Con-E.13 — Self-Compounding Claim Ignores Negative Feedback Loops#
Severity: E (Moderate) | Sphere: Se2 | Target: th8
th8’s proof asserts that violating any life-trifecta cord creates “structural debt that compounds under real-world pressure.” But real economies contain negative feedback loops that resist runaway dynamics:
Market corrections: Bubbles burst, overextended firms go bankrupt, overvalued sectors deflate.
Democratic backlash: Growing inequality produces political pressure for redistribution (New Deal, post-war welfare state, progressive taxation).
Technological disruption: Dominant firms are displaced by new technologies (Kodak → digital, Blockbuster → Netflix).

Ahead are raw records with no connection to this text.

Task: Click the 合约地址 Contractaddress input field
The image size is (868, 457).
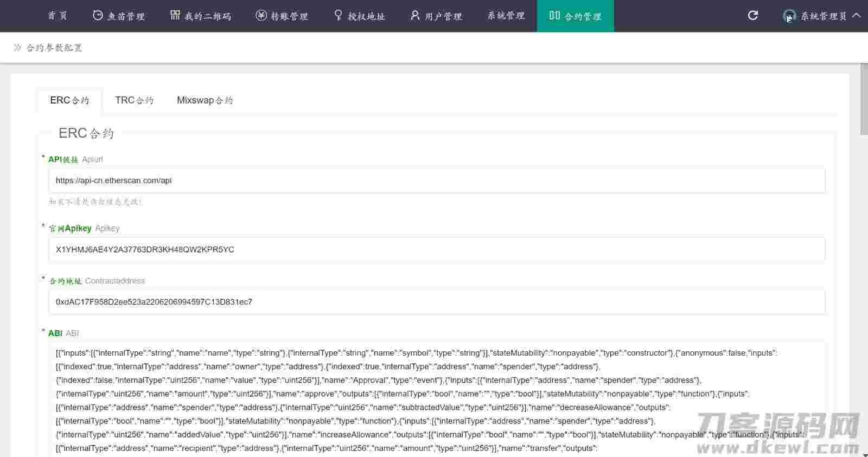Action: 436,302
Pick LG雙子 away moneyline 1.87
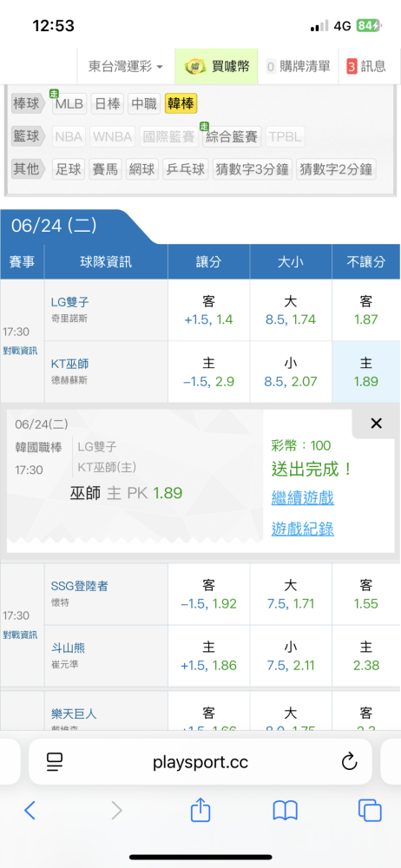Screen dimensions: 401x868 pos(366,310)
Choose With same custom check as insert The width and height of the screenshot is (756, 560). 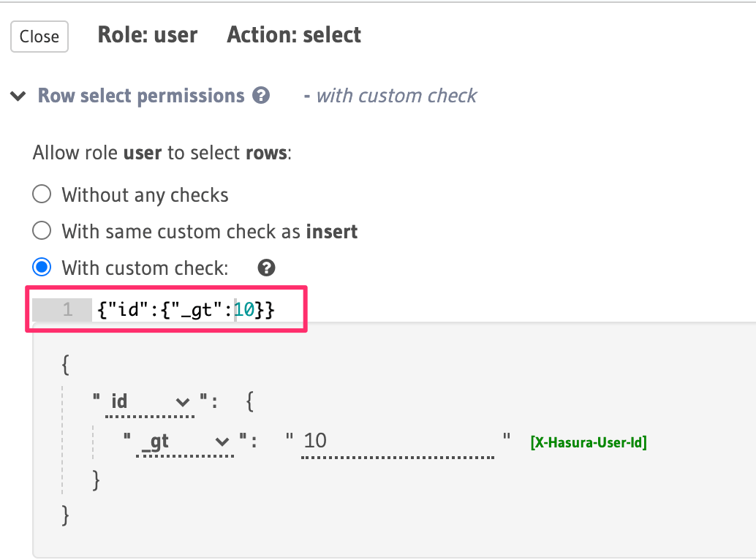[x=42, y=231]
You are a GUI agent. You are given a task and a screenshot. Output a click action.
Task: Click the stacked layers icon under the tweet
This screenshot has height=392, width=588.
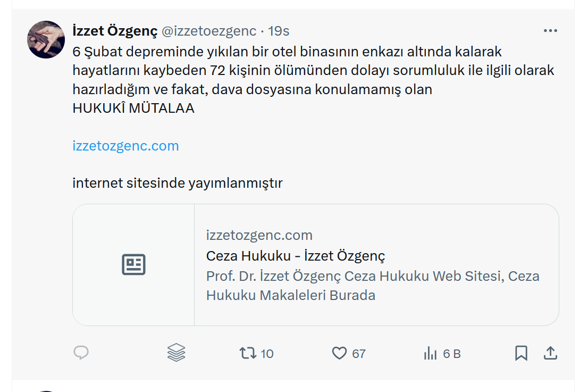pyautogui.click(x=176, y=353)
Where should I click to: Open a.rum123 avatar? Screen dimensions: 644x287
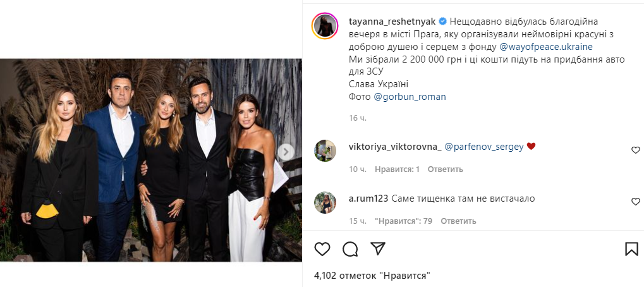click(325, 202)
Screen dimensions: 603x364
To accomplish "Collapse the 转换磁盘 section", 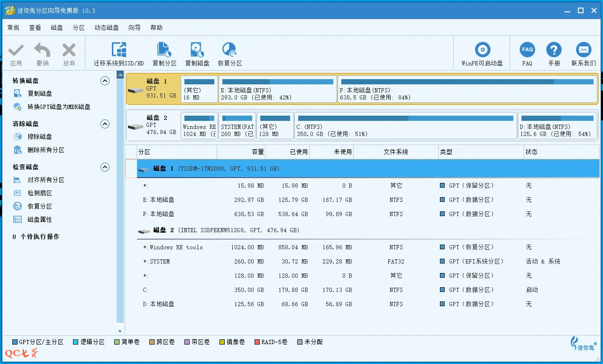I will [x=105, y=81].
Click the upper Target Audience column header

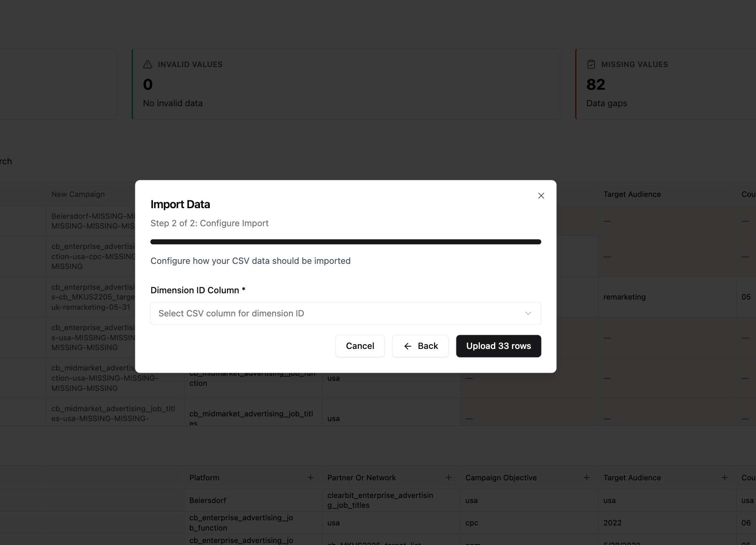pyautogui.click(x=632, y=194)
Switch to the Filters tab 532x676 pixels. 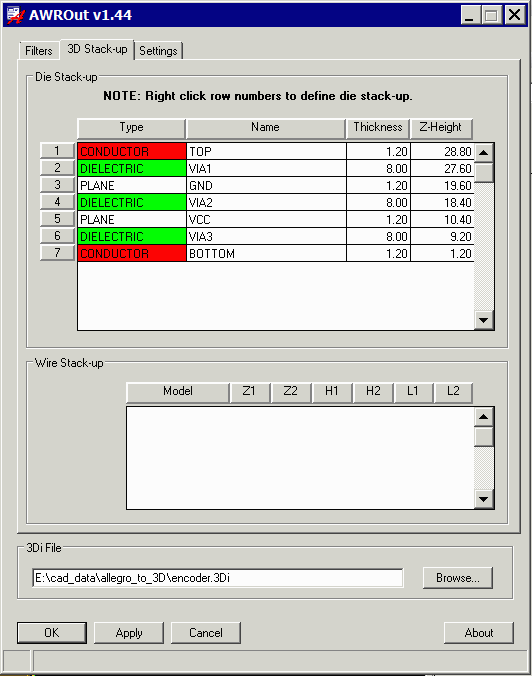[x=38, y=51]
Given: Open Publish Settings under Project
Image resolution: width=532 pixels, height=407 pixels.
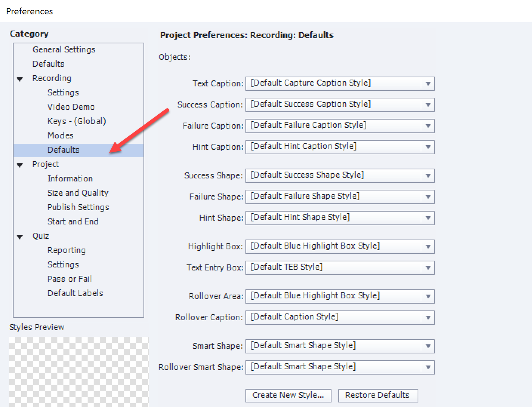Looking at the screenshot, I should click(78, 207).
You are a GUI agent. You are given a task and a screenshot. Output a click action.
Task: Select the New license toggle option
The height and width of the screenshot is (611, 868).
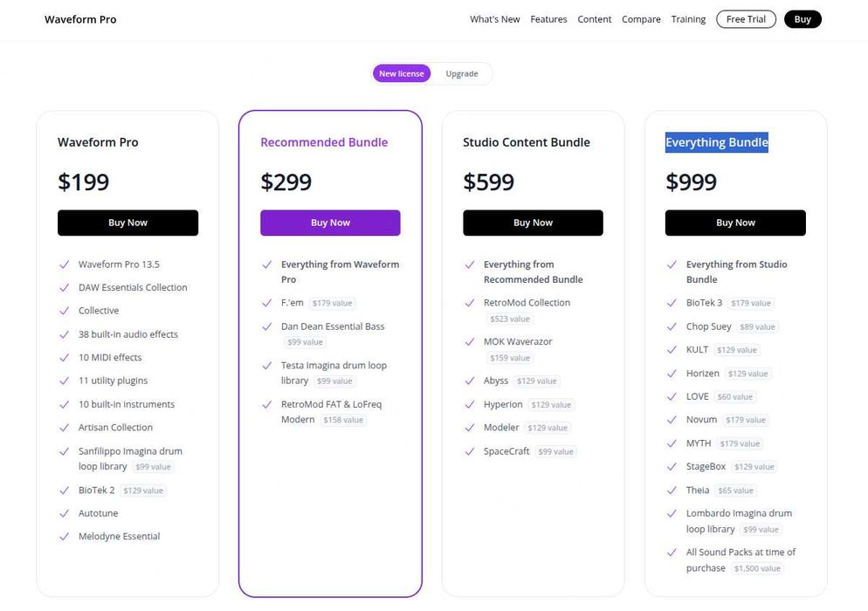pyautogui.click(x=401, y=74)
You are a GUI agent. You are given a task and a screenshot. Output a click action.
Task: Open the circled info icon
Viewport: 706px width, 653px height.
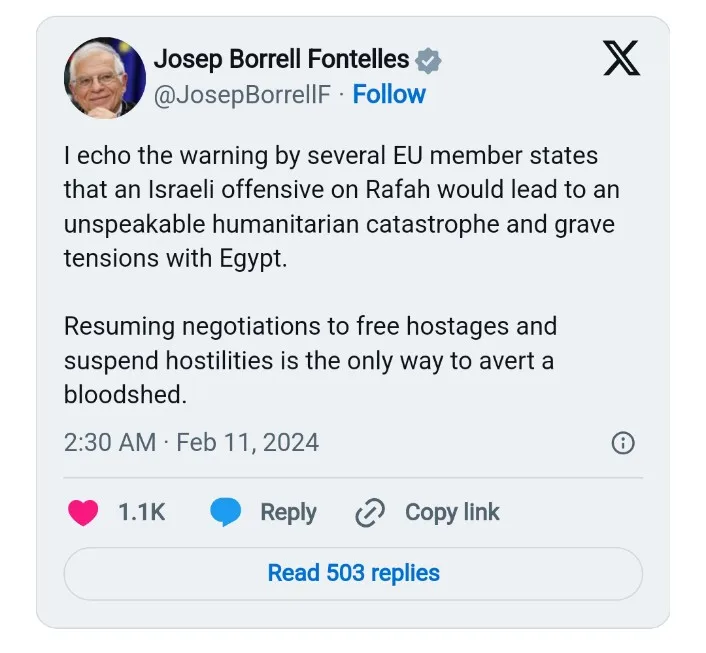(622, 443)
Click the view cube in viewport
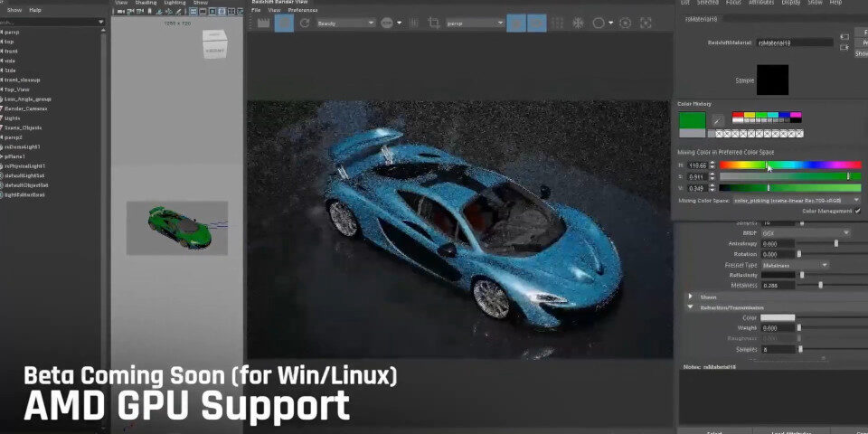The height and width of the screenshot is (434, 868). pos(215,43)
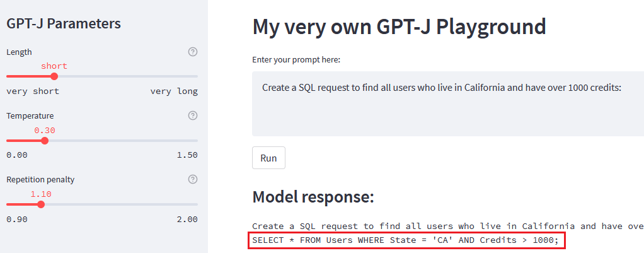Click the 2.00 maximum Repetition penalty label

tap(187, 220)
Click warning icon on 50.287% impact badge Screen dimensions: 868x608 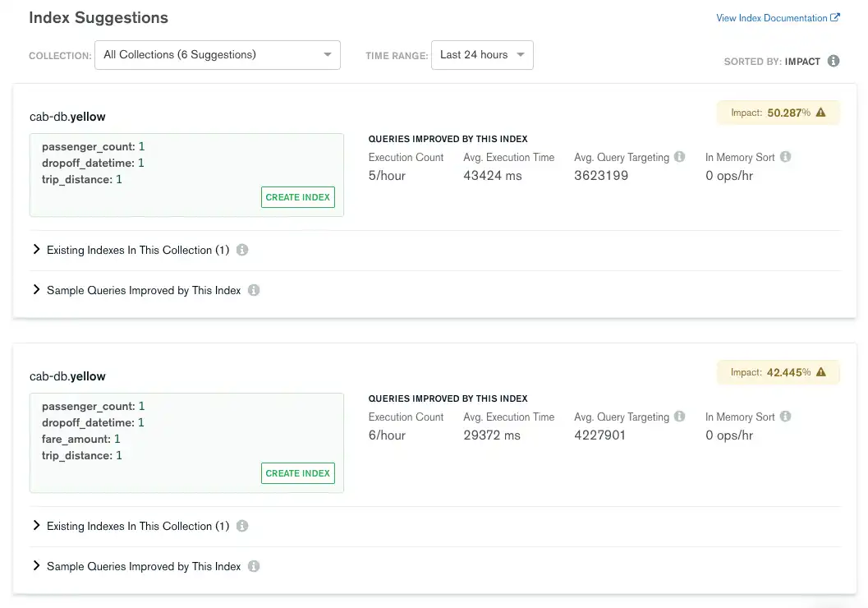[x=820, y=113]
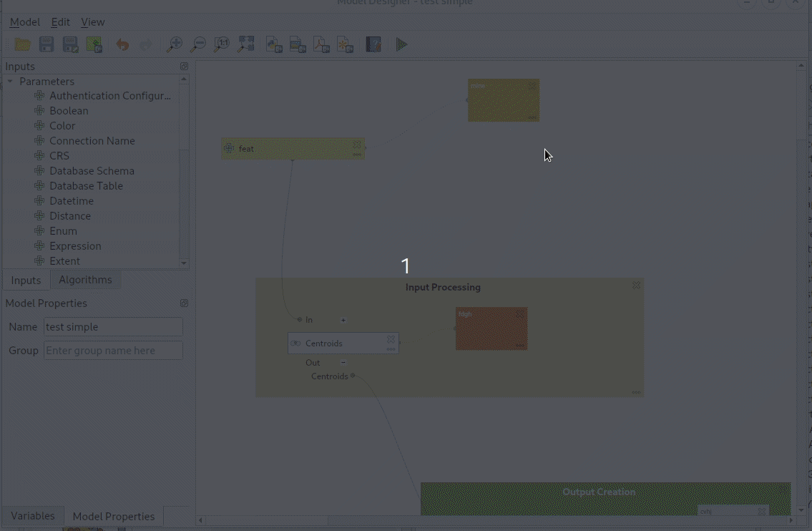Float the Inputs panel with dock icon
The image size is (812, 531).
click(184, 67)
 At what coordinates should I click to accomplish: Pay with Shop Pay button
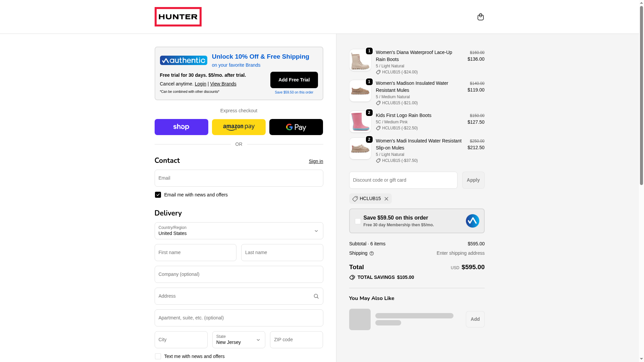coord(181,127)
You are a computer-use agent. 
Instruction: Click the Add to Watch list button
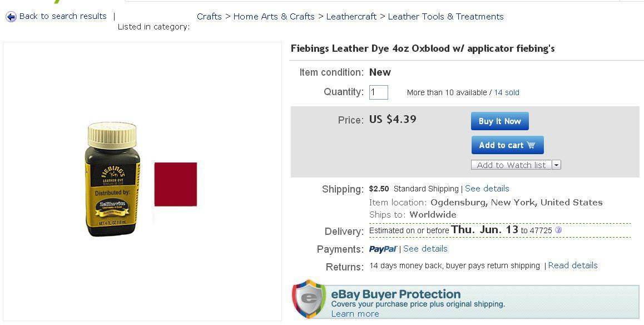click(511, 165)
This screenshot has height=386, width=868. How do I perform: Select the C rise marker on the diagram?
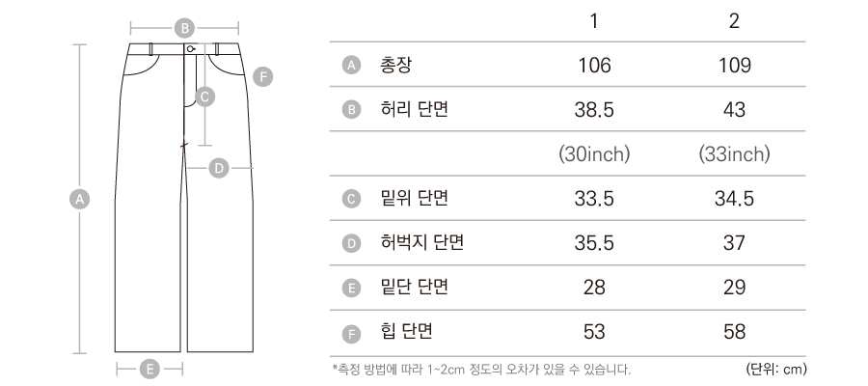[x=204, y=97]
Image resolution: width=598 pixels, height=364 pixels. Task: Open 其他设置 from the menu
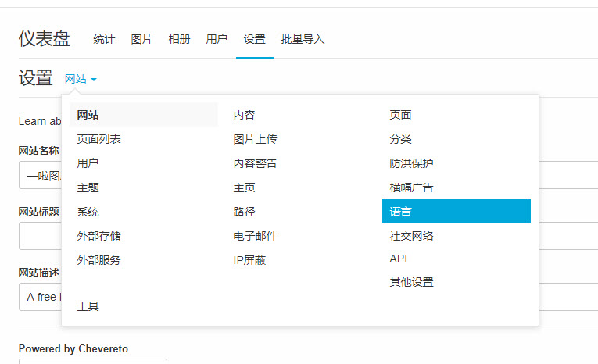click(x=411, y=282)
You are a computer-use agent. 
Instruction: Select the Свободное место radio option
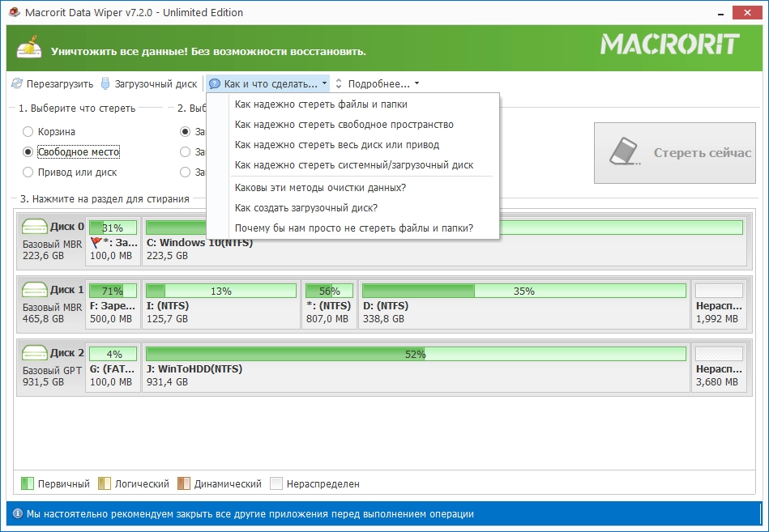point(28,152)
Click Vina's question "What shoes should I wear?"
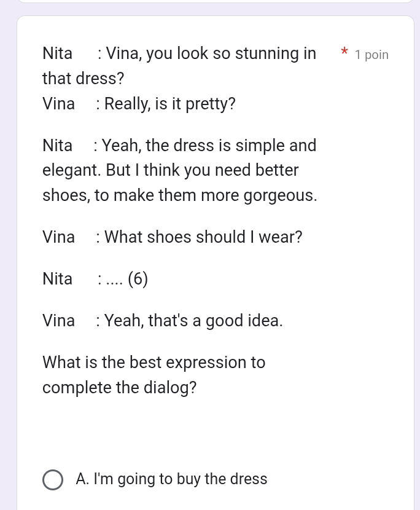The image size is (420, 510). coord(172,237)
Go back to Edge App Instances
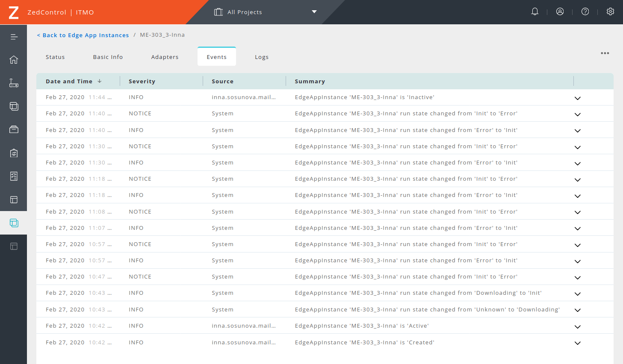The image size is (623, 364). (83, 35)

Social mobility: Imperfect but non-zero upward and downward mobility prevents complete calcification.
Steel-man: The self-compounding assumption treats the economy as having only positive feedback loops and no negative ones. Soros (2008) emphasizes that financial markets have both self-reinforcing and self-correcting tendencies — neither dominates permanently. Minsky (1986) describes cycles, not monotonic cascades: stability breeds fragility, which produces crises, which produce reforms, which produce stability again. This cyclical pattern directly contradicts th8’s binary attractor claim.